Vittorio Emanuele Orlando, il fondatore della «Prima scuola italiana di diritto pubblico», padre della patria, alla fine dell'800 sostenne che, raggiunta l'unità politica, fondato lo Stato italiano, era giunta l'ora di «dare la scienza del diritto pubblico» al nostro paese, assegnando ai giuristi questo compito fondamentale. Durante i governi della destra storica il compito fu assolto addirittura con un eccesso di arroganza, ponendo i giuristi a capo del processo d'unificazione politica e amministrativa. Successivamente la scienza giuridica ha assunto un ruolo più riservato, ma ha sempre continuato a influenzare la sfera del politico, conservando un salutare distacco da essa. All'Assemblea costituente fu decisivo l'apporto dei giuristi e l'integrazione tra questi e i politici ha rappresentato una delle ragioni del successo (si pensi al rapporto tra Lelio Basso e Massimo Severo Giannini, solo per citare un caso, che partorì la norma più significativa dell'intera nostra costituzione: il principio di eguaglianza sostanziale, scolpito nel testo della nostra costituzione con parole impegnate e profetiche, con un'eleganza stilistica e una precisione concettuale insuperate). Ora il colloquio tra giuristi e potere s'è trasformato. Troppi giuristi si offrono come consiglieri dei principi rinunciando all'autonomia della propria scienza, molti politici non amano i vincoli giuridici, in particolare quelli che il diritto costituzionale, nato per limitare il potere, pretende di imporgli. Nell'epoca della tecnica e della neutralizzazione del politico, gli unici «tecnici» inascoltati dal potere appaiono essere proprio i costituzionalisti.

Destra sorda

E' così che l'ultima «grande» riforma dell'intera seconda parte della nostra costituzione ha conquistato il più alto numero di critiche da parte degli studiosi di diritto costituzionale, eppure - inascoltate le critiche - è stata approvata di forza e «a colpi di maggioranza» nello scorcio della passata legislatura. Ora, si spera, sarà il corpo elettorale che si esprimerà il 25 giugno nel referendum costituzionale a dare regione ai tecnici e torto ai politici.

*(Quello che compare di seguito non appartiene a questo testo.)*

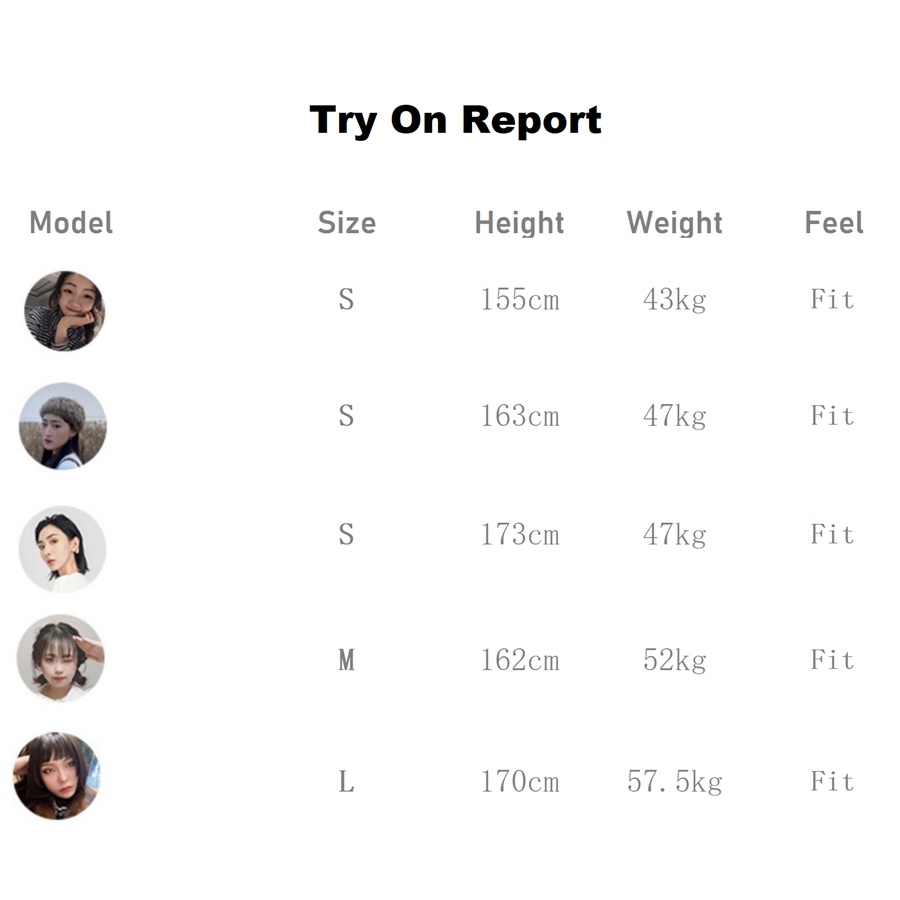The image size is (900, 900).
Task: Select the 155cm model's avatar thumbnail
Action: (x=64, y=310)
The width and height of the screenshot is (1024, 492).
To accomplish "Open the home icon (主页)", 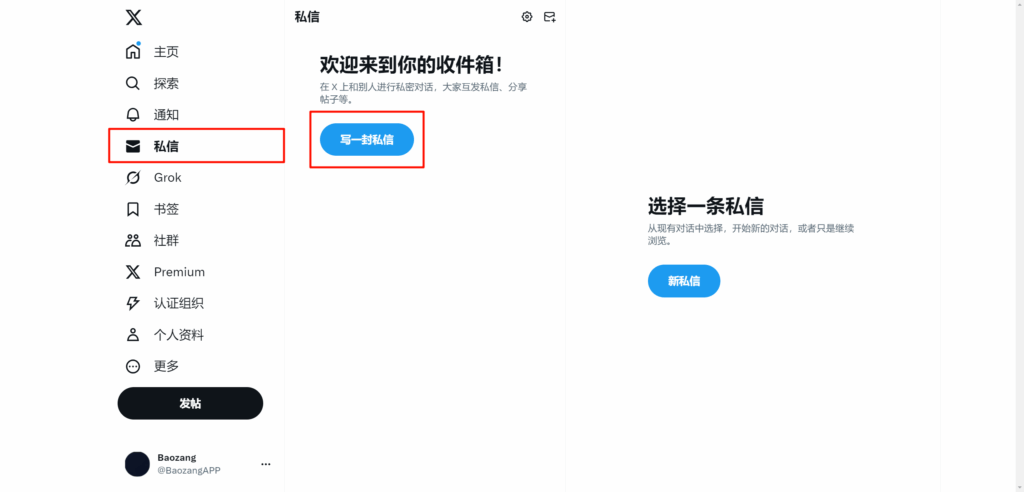I will (x=133, y=52).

E' probabile che la sordità del ceto politico di centrodestra, che ha progettato e poi strenuamente voluto la modifica costituzionale, sia almeno in parte da far risalire alle «culture» politiche di appartenenza: Forza Italia, Alleanza nazionale e Lega - le forze politiche «egemoni» in quel campo - sono estranee, per storia e pratica politica, ai principi della Costituzione italiana del dopoguerra. Tant'è che una ragione che spiega la forzatura costituente risiede proprio nella volontà di legittimare la propria forza e fondare la propria esistenza su nuove basi costituzionali. Non credo però ci si possa accontentare di questa spiegazione. La fuga dal diritto costituzionale non può ridursi a una semplice intolleranza di una parte delle forze partitiche refrattarie a ricondurre il proprio agire politico entro un ordine costituzionale esistente; questa tesi trova almeno due ostacoli: una «banale» ragione pratica, una «profonda» ragione storica.

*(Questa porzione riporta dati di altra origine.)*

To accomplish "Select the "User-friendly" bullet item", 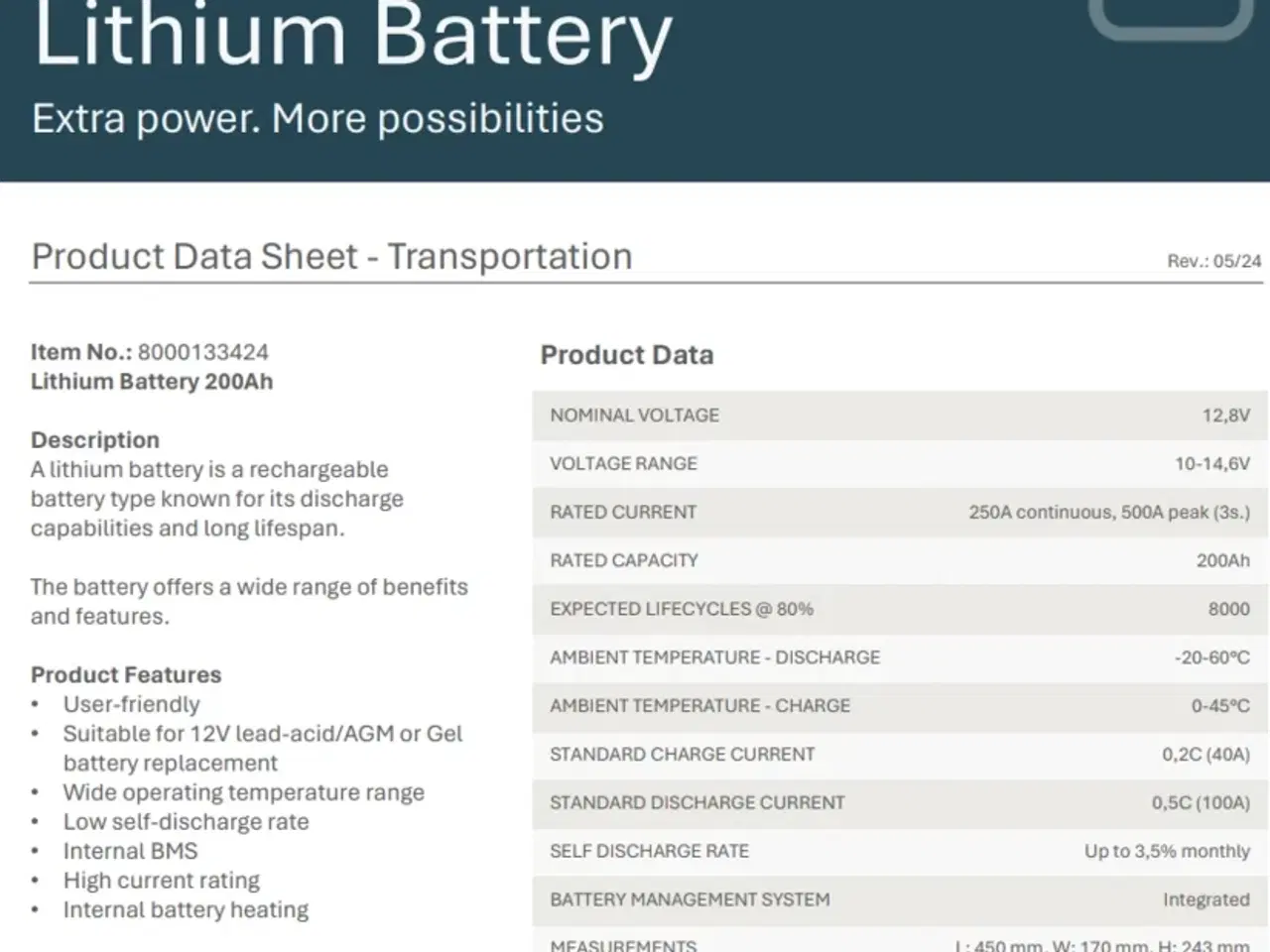I will (x=131, y=705).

Anzitutto, in effetti, non si comprenderebbe perché quelle stesse forze politiche, nel momento in cui, rifiutando questa costituzione, decidono di scrivere una loro costituzione, non utilizzino al meglio i «propri» tecnici per formare un testo giuridicamente («tecnicamente») solido o almeno in grado di funzionare. Diciamolo chiaramente: la «nuova» costituzione non solo è inaccettabile perché esprime una concezione autoritaria dello Stato, dell'organizzazione politica e dei rapporti tra poteri, ma è anche pessimamente scritta (si guardi per curiosità il nuovo articolo 70 della costituzione sulla funzione legislativa e si comprenderà immediatamente come non potrà mai un Parlamento operare in base a quegli incomprensibili criteri di riparto tra le funzioni di Camera e Senato). Potrebbe anche maliziosamente ritenersi che sia una sciatteria tecnica politicamente redditizia (l'esempio che si è richiamato, in fondo, è un modo per paralizzare ed indebolire l'organo parlamentare a favore del governo, il che rappresenta uno dei principi ispiratori della riforma costituzionale), ma ciò confermerebbe l'impressione che al fondo ci sia una profonda insofferenza nei confronti del diritto costituzionale e delle sue regole, anche nei suoi aspetti meno ideologicamente orientati relativi alle tecniche di scrittura dei testi costituzionali. Meglio regole mal scritte che condizionamenti costituzionali sembra essere il pensiero politico dominante.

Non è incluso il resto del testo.